Wednesday, 6 March 2013

Jolly LLB a laugh riot? Meerut lawyers don't think so, move HC

From its trailer, Jolly LLB sounds like a laugh riot — the judge (Saurabh Shukla) pulls up a struggling lawyer from Meerut (Arshad Warsi) for spelling prosecution as prostitution and appeal as apple in a PIL. But not everyone's amused.
A group of lawyers from Meerut Wednesday moved the Delhi High Court against the release of Jolly LLB which is due to hit the screens next week. Claiming that the movie trailer, currently on air, is "defamatory to lawyers" and amounts to "contempt of court", the lawyers asked the court to order a stay on the release of the film.

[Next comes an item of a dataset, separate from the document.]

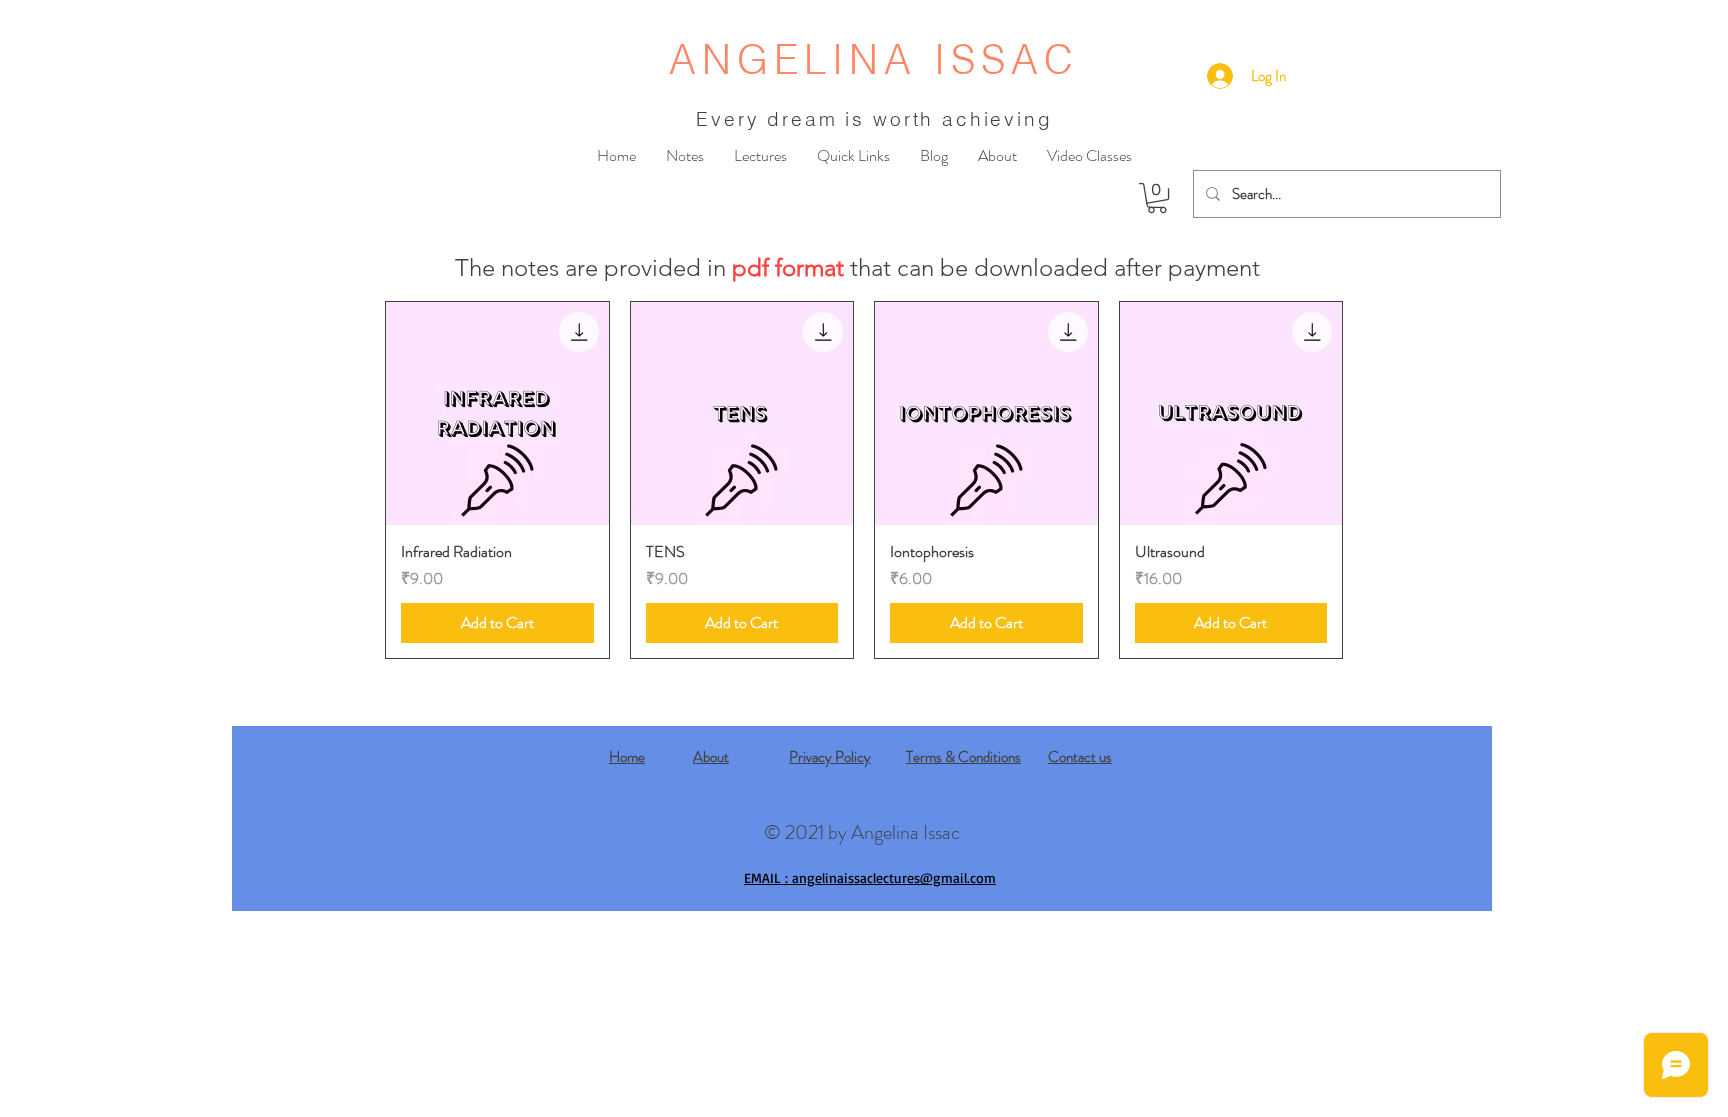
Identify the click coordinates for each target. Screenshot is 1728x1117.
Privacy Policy (830, 757)
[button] (1157, 198)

But the bench of Chief Justice D Murugesan and Justice V K Jain declined to stay the release of the film simply on the basis of the trailer.
"It is only a trailer and at this stage it is difficult for us to find out in what context it was said," the bench said. The court, however, reserved its final order on the plea.
The petition, filed by lawyers claiming to be graduates of Meerut law college, Chaudhary Charan Singh University, states "it has been shown in the film that lawyers use abusive language in court proceedings, thereby putting the dignity of the court in low esteem of society".
According to the petitioners, the movie defames all lawyers who are graduates of the university.
The comedy, which also has Boman Irani playing the role of a highly successful lawyer, is scheduled for release on March 15.
The petitioners have sought cancellation of the certification granted for the release of the film, alleging that it violates "guidelines issued by Information and Broadcasting Ministry under Section 5B of the Cinematograph Act."
"The guidelines bar visuals or words involving defamation of an individual or a body of individuals or contempt of court," states the petition.
Appearing for production house Fox Star Studio India Pvt Ltd, which has produced the film, senior advocate Neeraj Kishan Kaul argued that the scenes in the movie are the creative expression of the filmmaker.
Kaul said the trailer of the movie has been on air since January but the petitioners have approached the court just a few days before the release of the film "which is a blackmailing tactic". Arguing that "this practice has to be stopped", he asked the court to reject the plea.